Anoche, el presidente de la Generalitat reiteró en TV3 que declarará la independencia porque así lo contempla la ley del referéndum, lo que sitúa a Cataluña y a España a horas del abismo: las que faltan para su comparecencia en el Parlament, donde dará cuenta de los resultados del 1-O.

Un president sordo y ciego

La posición del presidente, sordo y ciego ante los alarmantes signos de inestabilidad que acarrearía la ruptura, lo sitúan más cerca del ensimismamiento fanático que de la coherencia política. Una cosa es que Puigdemont se sienta obligado por su compromiso de lograr la independencia, y otra muy distinta que, habiendo fallado estrepitosamente en la ponderación de riesgos, no asuma que su obligación es proteger el interés general y, en consecuencia, dé marcha atrás.
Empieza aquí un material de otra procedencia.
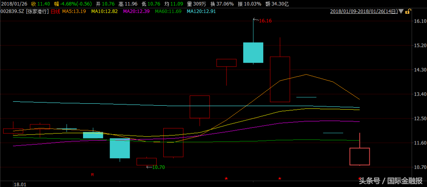Image resolution: width=427 pixels, height=187 pixels.
Task: Select the 日线 daily period label
Action: (55, 11)
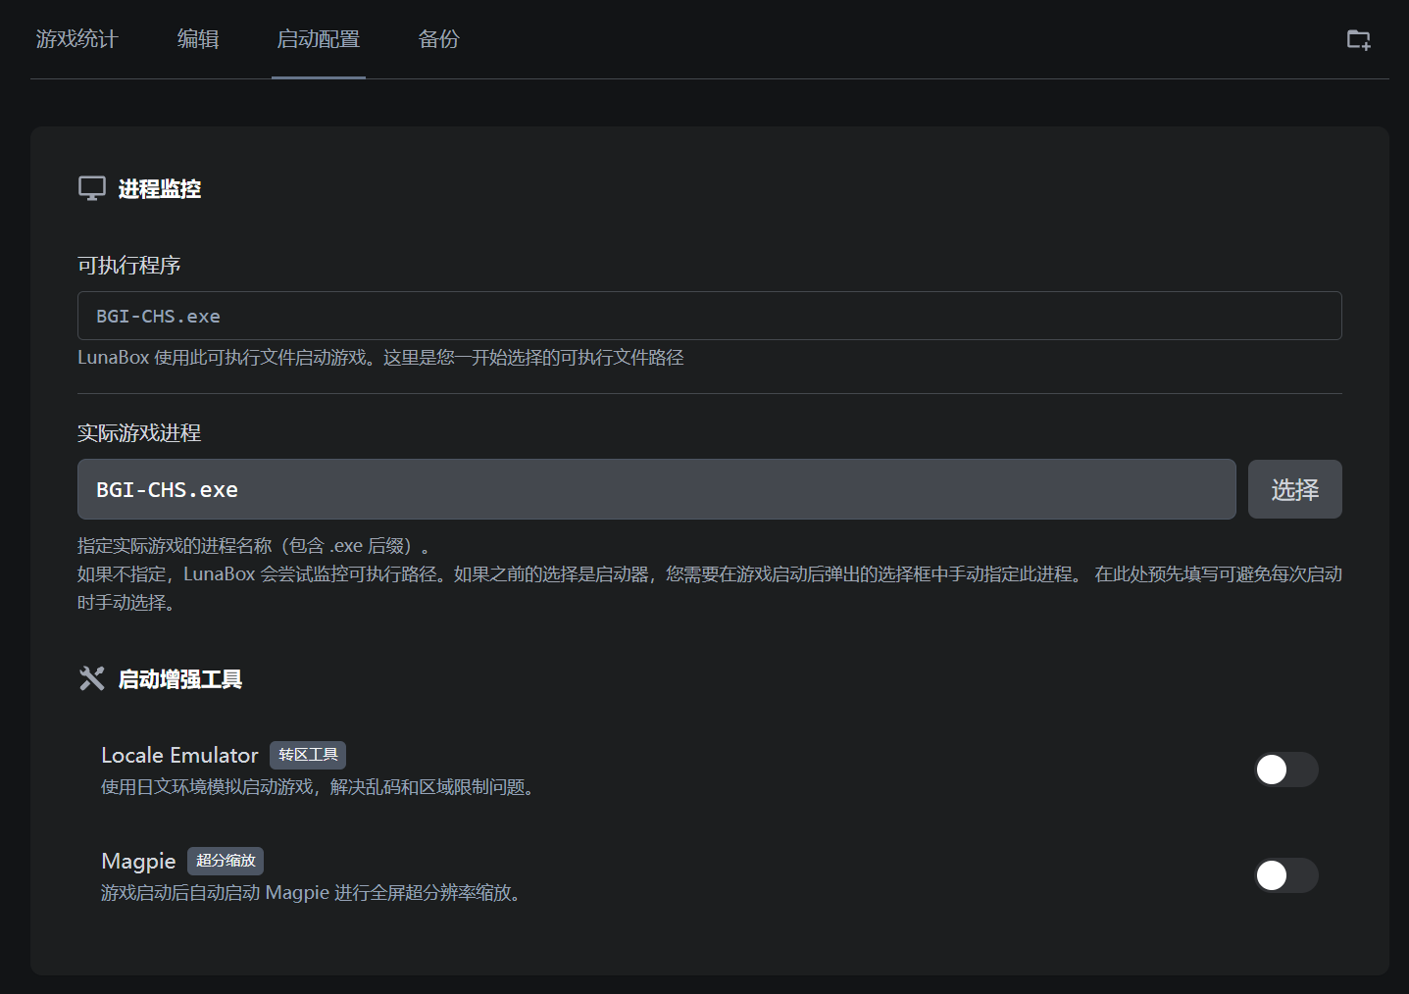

Pero hay motivos para temerse lo peor. De momento, ni la decisión de CaixaBank y el Banco Sabadell de emigrar para sortear el riesgo que para el sistema financiero catalán supondría quedar sin el paraguas del BCE; ni la espantada de las empresas catalanas más emblemáticas; ni las advertencias del FMI le han hecho desistir. El miedo cunde también en el bando secesionista, pero ni las llamadas a reconsiderar la DUI de Artur Mas y el consejero Santi Vila, ni el ruego “encarecido” de los mismos medios que durante meses le han aplaudido hacen recapacitar al president.

La Cataluña silenciada

A Puigdemont no le arredra ni el temor a la bancarrota ni el hecho -sin precedentes- de que la Cataluña silenciada haya salido en masa a la calle para advertirle de que no se someterá a la declaración unilateral de independencia. No es necesario glosar el carácter histórico de una manifestación que, por cuanto tiene de rebelión cívica contra las imposiciones del nacionalismo, puede compararse con la que movilizó a España entera hace 20 años tras el asesinato de Miguel Ángel Blanco. Lo relevante es que la expresión del hartazgo de esa mitad de Cataluña, que este domingo ha salido a la calle sabedora -como bien recordó el Rey- de que no está sola, crecerá de manera desbordante si Puigdemont sigue adelante.

Los catalanes no independentistas han dado una lección de civismo y valentía y su voz debe ser escuchada y atendida. No se trata de que una mitad de Cataluña se imponga sobre la otra, sino de que ambas convivan en armonía y paz de acuerdo a la legalidad constitucional y la democracia. Intentar sacar adelante un proyecto político inviable enfrentando a media Cataluña contra la otra media sólo generará división, enfrentamiento civil, inestabilidad, pobreza y bochorno.